But think about what your customers care about. They don't care about the CPU on your EC2 instance. They don't care about the utilization of your containers. They don't care about how much storage or CPU or memory or Lambda functions are using. They care about things that matter to them, and you should be caring about the things that matter to your customers.

So if you go onto Amazon.com, for example, our most important metric, as you can guess, it's not going to be CPU utilization. It's not even going to be some performance-related metric. It's not even latency. These things are all important, but the most important metric is orders per minute, because the idea of you coming onto Amazon.com is you want to buy something. If you can't buy something, there's a problem.

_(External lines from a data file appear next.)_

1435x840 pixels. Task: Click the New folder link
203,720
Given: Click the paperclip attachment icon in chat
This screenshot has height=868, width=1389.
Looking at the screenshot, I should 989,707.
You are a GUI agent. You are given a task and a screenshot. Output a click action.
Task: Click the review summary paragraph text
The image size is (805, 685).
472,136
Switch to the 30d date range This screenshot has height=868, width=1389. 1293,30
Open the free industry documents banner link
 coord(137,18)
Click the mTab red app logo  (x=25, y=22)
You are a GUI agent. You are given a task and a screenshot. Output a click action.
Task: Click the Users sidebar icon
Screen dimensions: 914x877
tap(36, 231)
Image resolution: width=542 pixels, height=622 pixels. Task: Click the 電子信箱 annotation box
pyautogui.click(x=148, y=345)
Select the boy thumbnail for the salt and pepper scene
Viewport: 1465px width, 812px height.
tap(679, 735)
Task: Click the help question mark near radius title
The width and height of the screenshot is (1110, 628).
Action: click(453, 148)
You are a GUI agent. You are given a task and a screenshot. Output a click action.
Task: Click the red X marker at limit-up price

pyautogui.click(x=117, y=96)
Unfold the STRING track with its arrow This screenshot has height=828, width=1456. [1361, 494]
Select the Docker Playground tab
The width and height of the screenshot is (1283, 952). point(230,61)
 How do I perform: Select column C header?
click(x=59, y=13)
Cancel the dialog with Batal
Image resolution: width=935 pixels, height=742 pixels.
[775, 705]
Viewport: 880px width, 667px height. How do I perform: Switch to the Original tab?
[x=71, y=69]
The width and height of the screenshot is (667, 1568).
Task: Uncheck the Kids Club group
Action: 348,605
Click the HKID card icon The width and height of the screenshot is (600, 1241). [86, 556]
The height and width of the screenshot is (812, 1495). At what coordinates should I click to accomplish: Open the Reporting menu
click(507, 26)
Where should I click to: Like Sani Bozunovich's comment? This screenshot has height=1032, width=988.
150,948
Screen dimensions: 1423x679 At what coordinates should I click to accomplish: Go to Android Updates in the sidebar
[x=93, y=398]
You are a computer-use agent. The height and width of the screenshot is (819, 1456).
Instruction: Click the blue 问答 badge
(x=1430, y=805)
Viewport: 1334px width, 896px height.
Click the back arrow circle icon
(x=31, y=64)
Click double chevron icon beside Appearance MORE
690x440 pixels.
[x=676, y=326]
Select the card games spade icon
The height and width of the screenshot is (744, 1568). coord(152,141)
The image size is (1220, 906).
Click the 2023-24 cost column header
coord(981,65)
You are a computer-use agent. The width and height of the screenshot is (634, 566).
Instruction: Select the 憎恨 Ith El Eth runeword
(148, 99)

And the reason you should measure these business outcomes, there's two major reasons. One is, if you measure for business outcomes, if there's not a technical metric telling you you've got an issue, the business outcome metric will definitely tell you you've got an issue. The other reason to do it is if there is a technical metric that tells you you've got an issue, how do you know what the business impact is? A lot of the time, maybe you've experienced this issue before, you can take a rough estimate of what it might be. You might have a good idea of what it might be, but the only way to be sure is if you're measuring business outcomes.

So if you take, I hope you take more than just this away, but if you take one thing away from this, I'd really like you to go away and think about the business outcome metrics for your applications, what matters to your customers, and measure those. The other advantage it gives you as well is your managers will love it if they can see these business outcome metrics in near real time, rather than waiting for BI tools and getting weekly and monthly reports.

A Blueprint for Enterprise-Scale Observability

So we're going to go through like a blueprint for how you can implement observability at this kind of enterprise scale. We'll talk about centralized logging, how to collect metrics. We'll talk about tracing. Then we'll talk about adding intelligence to that. So we'll talk about anomaly detection. Jared will talk about how to look at high cardinality metrics, and then also correlation and how to do that automatically and not have to mess around between tabs.

And then to add onto that, we'll talk about CloudWatch Investigations, Application Signals for APM, and then some specialized insights integration, which I will get into later. So now I'm going to hand over to Jared, and he's going to talk about how we do this at Amazon.

How Amazon Uses CloudWatch: Scale, Service Blueprints, and Instrumentation Frameworks

Hey folks, my name is Jared Nance, and I'm a principal engineer at CloudWatch. I'm going to talk a bit about how we use CloudWatch internally to monitor our own services. But to set some context, I want to take a moment to help you understand the scale of CloudWatch. So every month we're processing 20 quadrillion metric observations, 13 exabytes of log data, 455 billion traces, and we're running 861 million canaries every month.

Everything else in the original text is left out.